- [Task instructions]
1. In the article on CAT preparation, what does Parkinson's Law state?
2. Return, unchanged, the lines of the listing below, from the line with "You are a computer-use agent. The image size is (1559, 784)." to the line with "Action: pyautogui.click(x=1258, y=16)", including both of those lines.

- [Article]

Layer by layer......one thing at a time

Let us presume you have a problem with reading large data in DI. In short, number crunching is not exactly one of your virtues, (normally these are areas you would not touch with a ten-foot pole!), yet is a necessary evil which cannot be avoided (like say P&C). We need to figure out how best to deal with this.

Take a couple of the mocks you have taken and try figuring out how you have done in it. See what is it that actually stopped you from getting in the top percentile. "I suck at numbers" is an answer which will neither aid your morale nor help you analyze yourself better. Be more objective and tough. Speed? Bad at approximation? The questions were too ambiguous? Whatever the reasons - try making a list of those things. Now instead of racking your brain alone over what can be done for that, speak to someone at your institute. Better still, catch a friend/mentor who has "been there and done that" for his/her insights on what can be done to help bridge this gap. Remember that you may also use the "boiling the ocean" principle here and remove any ideas of indulging in frivolous activities like learning Vedic mathematics at this point.

(5) Pareto's principle

The 80/20 rule. Some of the variations are :
20% of the time goes in doing 80% of the tasks, 20% of the business brings 80% of the revenue,20% of the world controls 80% of the money etc. The point here is: Try to figure which is the 80% that is bringing you the marks and focus on that. I read somewhere what one of the CAT 2003 100%iler had written - he had wanted to maximize on Verbal and tried to get cutoff in quant. And sure he maximized in Verbal with a score of 45 (and just around 17.5 in QA)!! There is no use spending all 1hour in quant and getting 2 marks more than the cutoff and spending 20mins in verbal and get barely get the cutoff.

(6) Parkinson's Law

The law states - "Work expands to fill the time available to do it" I think the scourge of every self-respecting graduate is doing a "night-out" to write that college journal a day before the submission. And we carry this habit with us to the work place too. Just look around you it keeps happening all the time - software project, advertising campaigns, government decisions - you name it! So is it with CAT.

Set yourself challenging schedules and stick to it. Tell yourself you are going to analyze those dreaded mock cats which have been piling on a corner for the last few months. Sounds impossible right? But as the Nike ad says "Just do it!" Even if you are not able to complete it, so be it, at the least you started and finished in a go. Keep challenging yourself; try sneaking out every last minute you have to get something done. Do those distasteful tables when you are having your smoke after lunch. Do those obnoxious RC practices when you are reading the morning newspaper.
And remember you cannot really challenge yourself unless you have a hard target to achieve.

(7) The fish cannot bat and I cannot swim

Words from Boycott could not be truer in the CAT perspective. Realize what your areas of strength and areas of weaknesses are. But still at the end of the day there will be the odd ball "stud" who licks the field clean. So in your approach you would be wise if you remember to steer clear of any ego-issues. Don't try tackling that extra toughie DI problem set which goes into 3rd decimals of approximation or the arcane RC passage on Madhubani paintings just because you are out there trying to prove you too are one. The point in case is that if you were one, you would not have been struggling.

Last year there was this guy in IIT Chennai. He was a math and physics Olympiad with an IIT-JEE AIR of 12. He ended up with a 100%ile (and a score of 103 in CAT 2003!). He went on to join IIM-B. Realize that there are always going to be guys like this. Instead of worrying about them, realize that at the most there are going to be around 100 odd guys like this. Forget about them. Think about the 1100 others who are vying for the same seat as you. And if you are really bothered about such guys, then stock your fridge with some cold beer!

- [Records from a data source]

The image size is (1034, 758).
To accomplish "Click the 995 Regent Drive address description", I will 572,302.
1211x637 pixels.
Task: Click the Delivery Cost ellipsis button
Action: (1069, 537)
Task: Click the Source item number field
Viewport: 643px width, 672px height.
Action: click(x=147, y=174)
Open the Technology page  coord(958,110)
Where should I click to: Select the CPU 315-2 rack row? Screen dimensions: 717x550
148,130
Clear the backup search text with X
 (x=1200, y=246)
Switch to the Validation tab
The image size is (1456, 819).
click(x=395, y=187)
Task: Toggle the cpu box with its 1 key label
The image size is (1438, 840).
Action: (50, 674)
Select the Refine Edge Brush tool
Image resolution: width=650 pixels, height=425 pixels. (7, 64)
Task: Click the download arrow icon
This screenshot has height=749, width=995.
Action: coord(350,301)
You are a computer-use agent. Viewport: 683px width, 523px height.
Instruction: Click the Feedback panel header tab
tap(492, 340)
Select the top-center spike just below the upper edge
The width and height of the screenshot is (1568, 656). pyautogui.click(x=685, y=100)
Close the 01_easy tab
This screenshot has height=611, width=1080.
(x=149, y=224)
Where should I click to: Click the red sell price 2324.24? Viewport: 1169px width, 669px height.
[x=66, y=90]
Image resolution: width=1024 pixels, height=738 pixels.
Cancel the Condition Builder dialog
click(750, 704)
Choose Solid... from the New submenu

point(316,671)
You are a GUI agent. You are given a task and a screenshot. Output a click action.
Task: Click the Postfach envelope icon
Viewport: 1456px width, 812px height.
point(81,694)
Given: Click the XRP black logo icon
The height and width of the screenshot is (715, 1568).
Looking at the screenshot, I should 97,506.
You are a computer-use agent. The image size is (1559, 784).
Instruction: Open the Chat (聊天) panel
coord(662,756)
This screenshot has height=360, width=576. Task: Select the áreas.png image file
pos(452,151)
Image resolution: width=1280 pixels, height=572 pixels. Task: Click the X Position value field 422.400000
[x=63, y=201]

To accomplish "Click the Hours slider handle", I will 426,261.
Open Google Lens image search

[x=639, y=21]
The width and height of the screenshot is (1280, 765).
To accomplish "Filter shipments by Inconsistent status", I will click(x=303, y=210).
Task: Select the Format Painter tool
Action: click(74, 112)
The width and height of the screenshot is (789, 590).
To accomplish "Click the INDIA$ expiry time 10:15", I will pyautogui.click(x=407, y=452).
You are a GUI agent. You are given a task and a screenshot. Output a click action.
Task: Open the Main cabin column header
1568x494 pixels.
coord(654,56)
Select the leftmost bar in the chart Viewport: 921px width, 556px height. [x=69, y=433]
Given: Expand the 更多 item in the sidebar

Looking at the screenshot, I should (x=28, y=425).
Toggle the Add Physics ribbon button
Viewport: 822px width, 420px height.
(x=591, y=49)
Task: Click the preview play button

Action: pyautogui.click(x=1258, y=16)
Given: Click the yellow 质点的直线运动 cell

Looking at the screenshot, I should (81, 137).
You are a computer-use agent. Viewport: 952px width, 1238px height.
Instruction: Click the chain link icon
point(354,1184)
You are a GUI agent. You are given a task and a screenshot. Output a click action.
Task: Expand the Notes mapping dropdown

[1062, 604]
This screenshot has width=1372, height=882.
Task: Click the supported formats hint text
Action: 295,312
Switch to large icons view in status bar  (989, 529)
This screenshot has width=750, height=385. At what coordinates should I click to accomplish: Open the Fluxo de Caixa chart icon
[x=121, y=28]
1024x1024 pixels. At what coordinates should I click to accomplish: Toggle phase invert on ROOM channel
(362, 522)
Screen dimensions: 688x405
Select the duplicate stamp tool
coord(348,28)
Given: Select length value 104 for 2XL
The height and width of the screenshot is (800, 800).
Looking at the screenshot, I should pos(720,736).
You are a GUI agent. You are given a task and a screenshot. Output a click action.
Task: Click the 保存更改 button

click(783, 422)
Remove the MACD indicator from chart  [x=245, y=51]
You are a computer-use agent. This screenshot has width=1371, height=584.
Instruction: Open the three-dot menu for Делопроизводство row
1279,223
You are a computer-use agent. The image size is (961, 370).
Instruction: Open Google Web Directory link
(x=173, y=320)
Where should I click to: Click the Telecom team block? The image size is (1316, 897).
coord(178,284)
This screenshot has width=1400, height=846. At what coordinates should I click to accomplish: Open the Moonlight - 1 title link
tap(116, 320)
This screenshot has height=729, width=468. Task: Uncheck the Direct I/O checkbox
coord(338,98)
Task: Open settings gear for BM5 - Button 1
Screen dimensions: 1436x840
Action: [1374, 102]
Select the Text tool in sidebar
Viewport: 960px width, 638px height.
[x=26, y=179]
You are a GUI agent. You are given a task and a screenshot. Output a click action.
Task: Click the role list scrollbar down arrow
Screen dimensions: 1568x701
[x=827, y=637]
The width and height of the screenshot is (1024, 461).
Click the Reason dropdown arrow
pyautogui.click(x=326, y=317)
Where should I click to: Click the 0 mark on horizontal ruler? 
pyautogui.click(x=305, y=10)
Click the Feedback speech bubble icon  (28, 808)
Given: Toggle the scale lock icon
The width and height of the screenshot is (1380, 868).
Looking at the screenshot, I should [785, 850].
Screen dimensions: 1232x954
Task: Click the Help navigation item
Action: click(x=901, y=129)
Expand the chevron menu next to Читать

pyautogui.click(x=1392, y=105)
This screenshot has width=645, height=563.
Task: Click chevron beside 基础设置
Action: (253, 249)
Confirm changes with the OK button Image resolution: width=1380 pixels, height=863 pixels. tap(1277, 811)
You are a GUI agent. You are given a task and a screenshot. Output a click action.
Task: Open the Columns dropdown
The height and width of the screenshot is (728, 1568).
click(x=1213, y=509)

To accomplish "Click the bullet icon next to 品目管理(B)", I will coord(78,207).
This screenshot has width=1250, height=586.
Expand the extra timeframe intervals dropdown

- [Response list]
1. Work expands to fill the time available to do it.

2.
You are a computer-use agent. The image size is (1559, 784).
Instruction: Open the Chat (聊天) panel
coord(662,756)
This screenshot has height=360, width=576. Task: Select the áreas.png image file
pos(452,151)
Image resolution: width=1280 pixels, height=572 pixels. Task: Click the X Position value field 422.400000
[x=63, y=201]

To accomplish "Click the Hours slider handle", I will 426,261.
Open Google Lens image search

[x=639, y=21]
The width and height of the screenshot is (1280, 765).
To accomplish "Filter shipments by Inconsistent status", I will click(x=303, y=210).
Task: Select the Format Painter tool
Action: click(74, 112)
The width and height of the screenshot is (789, 590).
To accomplish "Click the INDIA$ expiry time 10:15", I will pyautogui.click(x=407, y=452).
You are a GUI agent. You are given a task and a screenshot. Output a click action.
Task: Open the Main cabin column header
1568x494 pixels.
coord(654,56)
Select the leftmost bar in the chart Viewport: 921px width, 556px height. [x=69, y=433]
Given: Expand the 更多 item in the sidebar

Looking at the screenshot, I should (x=28, y=425).
Toggle the Add Physics ribbon button
Viewport: 822px width, 420px height.
(x=591, y=49)
Task: Click the preview play button

Action: pyautogui.click(x=1258, y=16)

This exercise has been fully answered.